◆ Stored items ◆
____________
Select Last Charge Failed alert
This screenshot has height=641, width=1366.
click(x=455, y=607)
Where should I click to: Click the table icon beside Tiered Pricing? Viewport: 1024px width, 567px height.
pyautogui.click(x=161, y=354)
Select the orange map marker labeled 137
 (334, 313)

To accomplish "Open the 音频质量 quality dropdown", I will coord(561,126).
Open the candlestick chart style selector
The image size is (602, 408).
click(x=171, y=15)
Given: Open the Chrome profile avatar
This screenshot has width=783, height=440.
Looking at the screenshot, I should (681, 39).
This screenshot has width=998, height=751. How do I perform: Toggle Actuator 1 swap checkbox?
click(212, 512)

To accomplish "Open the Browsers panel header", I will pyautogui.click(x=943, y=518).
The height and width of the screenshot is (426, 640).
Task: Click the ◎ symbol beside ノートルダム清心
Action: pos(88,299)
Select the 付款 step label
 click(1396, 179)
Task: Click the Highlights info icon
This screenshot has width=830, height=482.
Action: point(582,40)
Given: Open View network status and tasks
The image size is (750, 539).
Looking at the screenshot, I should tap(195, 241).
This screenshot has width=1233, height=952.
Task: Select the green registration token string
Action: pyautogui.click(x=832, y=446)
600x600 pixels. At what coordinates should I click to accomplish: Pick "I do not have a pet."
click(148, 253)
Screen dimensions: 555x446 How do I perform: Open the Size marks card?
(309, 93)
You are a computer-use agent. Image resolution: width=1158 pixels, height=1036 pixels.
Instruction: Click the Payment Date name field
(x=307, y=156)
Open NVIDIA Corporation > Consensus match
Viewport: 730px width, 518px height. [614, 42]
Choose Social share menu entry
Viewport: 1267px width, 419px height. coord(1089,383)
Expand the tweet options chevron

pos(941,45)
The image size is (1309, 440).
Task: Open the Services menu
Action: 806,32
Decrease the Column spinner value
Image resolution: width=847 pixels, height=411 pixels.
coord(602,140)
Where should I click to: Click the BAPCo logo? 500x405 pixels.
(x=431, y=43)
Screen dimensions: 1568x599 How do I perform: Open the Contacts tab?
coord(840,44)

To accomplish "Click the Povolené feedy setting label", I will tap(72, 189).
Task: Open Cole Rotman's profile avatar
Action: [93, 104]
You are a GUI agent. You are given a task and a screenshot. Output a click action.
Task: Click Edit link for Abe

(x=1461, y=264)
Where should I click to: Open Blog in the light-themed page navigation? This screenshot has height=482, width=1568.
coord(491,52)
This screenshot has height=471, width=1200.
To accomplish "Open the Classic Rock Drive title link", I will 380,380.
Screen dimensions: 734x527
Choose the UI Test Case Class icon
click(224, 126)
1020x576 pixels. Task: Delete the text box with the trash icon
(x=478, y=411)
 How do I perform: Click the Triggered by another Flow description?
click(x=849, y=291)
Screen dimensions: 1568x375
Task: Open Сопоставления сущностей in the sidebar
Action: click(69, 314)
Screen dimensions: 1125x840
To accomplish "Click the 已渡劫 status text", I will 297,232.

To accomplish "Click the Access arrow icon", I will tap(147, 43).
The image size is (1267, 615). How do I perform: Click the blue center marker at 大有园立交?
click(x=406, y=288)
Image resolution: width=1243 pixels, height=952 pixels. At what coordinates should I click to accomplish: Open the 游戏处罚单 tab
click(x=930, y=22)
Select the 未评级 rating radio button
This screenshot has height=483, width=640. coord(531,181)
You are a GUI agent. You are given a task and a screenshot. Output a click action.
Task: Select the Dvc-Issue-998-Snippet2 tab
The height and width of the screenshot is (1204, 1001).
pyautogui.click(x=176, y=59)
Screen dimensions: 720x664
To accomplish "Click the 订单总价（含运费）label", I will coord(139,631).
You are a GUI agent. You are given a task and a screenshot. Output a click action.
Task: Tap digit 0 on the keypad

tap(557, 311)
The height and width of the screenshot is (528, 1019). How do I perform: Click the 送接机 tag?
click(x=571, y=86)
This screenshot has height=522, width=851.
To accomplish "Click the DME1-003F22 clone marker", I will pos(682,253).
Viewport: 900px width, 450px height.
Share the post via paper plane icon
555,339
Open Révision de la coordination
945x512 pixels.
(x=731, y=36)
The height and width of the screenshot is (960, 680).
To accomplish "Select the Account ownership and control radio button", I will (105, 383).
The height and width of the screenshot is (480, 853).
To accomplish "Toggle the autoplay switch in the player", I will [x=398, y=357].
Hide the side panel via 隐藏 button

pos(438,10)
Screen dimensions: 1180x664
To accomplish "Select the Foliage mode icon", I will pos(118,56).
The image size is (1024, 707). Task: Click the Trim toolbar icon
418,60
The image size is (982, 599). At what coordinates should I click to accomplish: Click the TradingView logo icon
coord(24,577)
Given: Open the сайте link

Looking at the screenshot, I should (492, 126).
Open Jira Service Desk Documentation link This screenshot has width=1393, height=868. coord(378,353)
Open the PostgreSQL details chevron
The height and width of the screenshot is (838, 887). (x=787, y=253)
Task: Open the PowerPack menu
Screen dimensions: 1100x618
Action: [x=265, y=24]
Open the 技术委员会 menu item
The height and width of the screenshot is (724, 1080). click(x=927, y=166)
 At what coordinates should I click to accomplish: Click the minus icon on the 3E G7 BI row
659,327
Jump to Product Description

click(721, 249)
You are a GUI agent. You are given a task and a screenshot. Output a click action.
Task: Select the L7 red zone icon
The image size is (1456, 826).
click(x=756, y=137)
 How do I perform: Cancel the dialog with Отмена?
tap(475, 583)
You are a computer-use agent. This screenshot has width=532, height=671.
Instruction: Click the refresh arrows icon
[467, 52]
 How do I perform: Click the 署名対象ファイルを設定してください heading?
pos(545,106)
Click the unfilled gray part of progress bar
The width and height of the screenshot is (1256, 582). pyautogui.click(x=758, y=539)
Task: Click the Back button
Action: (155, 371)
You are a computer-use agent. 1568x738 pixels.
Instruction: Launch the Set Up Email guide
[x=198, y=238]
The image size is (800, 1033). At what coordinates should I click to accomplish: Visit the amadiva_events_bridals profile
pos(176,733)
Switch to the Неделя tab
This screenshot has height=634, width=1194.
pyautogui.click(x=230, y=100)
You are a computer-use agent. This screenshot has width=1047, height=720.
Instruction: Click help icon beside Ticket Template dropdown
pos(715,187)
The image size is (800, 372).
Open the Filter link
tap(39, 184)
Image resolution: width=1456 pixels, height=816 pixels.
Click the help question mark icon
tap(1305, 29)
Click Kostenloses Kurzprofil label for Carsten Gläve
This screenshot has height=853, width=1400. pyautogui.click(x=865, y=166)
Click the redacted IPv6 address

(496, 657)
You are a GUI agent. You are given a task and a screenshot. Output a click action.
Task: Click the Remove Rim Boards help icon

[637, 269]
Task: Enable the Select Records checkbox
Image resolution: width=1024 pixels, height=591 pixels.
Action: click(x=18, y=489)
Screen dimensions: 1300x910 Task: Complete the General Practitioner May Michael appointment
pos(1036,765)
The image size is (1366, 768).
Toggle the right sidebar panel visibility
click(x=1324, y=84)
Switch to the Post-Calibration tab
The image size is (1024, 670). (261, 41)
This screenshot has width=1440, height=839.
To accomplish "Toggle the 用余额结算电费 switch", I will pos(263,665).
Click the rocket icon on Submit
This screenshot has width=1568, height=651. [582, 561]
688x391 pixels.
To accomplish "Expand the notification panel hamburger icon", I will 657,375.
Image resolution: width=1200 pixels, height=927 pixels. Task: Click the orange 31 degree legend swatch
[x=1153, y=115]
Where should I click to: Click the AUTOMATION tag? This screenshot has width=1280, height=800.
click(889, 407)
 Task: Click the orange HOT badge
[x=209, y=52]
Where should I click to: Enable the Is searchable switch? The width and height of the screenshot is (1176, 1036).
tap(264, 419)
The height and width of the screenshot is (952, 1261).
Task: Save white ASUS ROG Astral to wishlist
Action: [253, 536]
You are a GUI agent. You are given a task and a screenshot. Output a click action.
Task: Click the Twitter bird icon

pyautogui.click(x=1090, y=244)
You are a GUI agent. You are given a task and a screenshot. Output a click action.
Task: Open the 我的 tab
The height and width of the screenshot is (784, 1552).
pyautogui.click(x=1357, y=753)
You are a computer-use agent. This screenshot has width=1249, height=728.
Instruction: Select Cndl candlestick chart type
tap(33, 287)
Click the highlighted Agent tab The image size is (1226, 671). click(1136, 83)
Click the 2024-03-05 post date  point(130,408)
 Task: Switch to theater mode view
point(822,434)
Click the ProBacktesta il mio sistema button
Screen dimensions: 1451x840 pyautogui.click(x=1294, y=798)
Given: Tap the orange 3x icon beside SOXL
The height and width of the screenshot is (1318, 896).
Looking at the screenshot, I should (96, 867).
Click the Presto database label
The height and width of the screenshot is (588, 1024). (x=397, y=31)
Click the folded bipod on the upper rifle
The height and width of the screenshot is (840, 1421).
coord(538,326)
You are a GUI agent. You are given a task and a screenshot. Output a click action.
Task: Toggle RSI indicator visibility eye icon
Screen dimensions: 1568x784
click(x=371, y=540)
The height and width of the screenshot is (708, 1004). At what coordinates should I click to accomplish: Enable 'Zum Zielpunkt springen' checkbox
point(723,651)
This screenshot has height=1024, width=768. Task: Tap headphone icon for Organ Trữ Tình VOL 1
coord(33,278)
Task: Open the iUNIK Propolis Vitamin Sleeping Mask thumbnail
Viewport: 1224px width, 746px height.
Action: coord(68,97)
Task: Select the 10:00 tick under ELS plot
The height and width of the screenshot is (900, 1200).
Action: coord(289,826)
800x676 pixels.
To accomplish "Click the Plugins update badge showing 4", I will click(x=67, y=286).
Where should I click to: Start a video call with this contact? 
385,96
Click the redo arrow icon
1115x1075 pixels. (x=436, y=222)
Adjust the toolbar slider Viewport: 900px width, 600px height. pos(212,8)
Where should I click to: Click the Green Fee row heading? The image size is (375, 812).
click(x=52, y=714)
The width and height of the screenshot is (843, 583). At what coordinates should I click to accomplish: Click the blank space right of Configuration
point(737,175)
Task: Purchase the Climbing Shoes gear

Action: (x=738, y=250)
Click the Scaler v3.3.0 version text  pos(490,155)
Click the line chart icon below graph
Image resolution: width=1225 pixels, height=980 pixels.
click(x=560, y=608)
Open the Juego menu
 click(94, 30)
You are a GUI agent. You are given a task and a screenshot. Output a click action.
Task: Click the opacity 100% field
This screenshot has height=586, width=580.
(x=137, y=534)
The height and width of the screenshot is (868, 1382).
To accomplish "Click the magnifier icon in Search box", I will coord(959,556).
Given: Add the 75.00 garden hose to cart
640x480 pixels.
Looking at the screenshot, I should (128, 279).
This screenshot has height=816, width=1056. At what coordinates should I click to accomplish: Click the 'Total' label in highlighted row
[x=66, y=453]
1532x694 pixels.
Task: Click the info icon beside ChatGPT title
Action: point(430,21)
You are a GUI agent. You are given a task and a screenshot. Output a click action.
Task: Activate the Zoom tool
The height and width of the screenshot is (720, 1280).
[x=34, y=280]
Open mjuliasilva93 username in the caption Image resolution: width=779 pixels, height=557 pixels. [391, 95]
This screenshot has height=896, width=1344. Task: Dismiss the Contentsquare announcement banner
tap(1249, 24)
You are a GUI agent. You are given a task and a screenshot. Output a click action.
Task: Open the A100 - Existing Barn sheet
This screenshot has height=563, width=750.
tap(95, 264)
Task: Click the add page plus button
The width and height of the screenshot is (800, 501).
____________
◆ Work request ◆
Wherever the string "computer" appears in the entries above, return the line it appears on.

◆ Problem solution ◆
You are a computer-use agent. Image resolution: width=1158 pixels, height=1036 pixels.
You are a computer-use agent. This screenshot has width=532, height=671.
You are a computer-use agent. 1568x738 pixels.
You are a computer-use agent. This screenshot has width=1047, height=720.
You are a computer-use agent. This screenshot has width=1249, height=728.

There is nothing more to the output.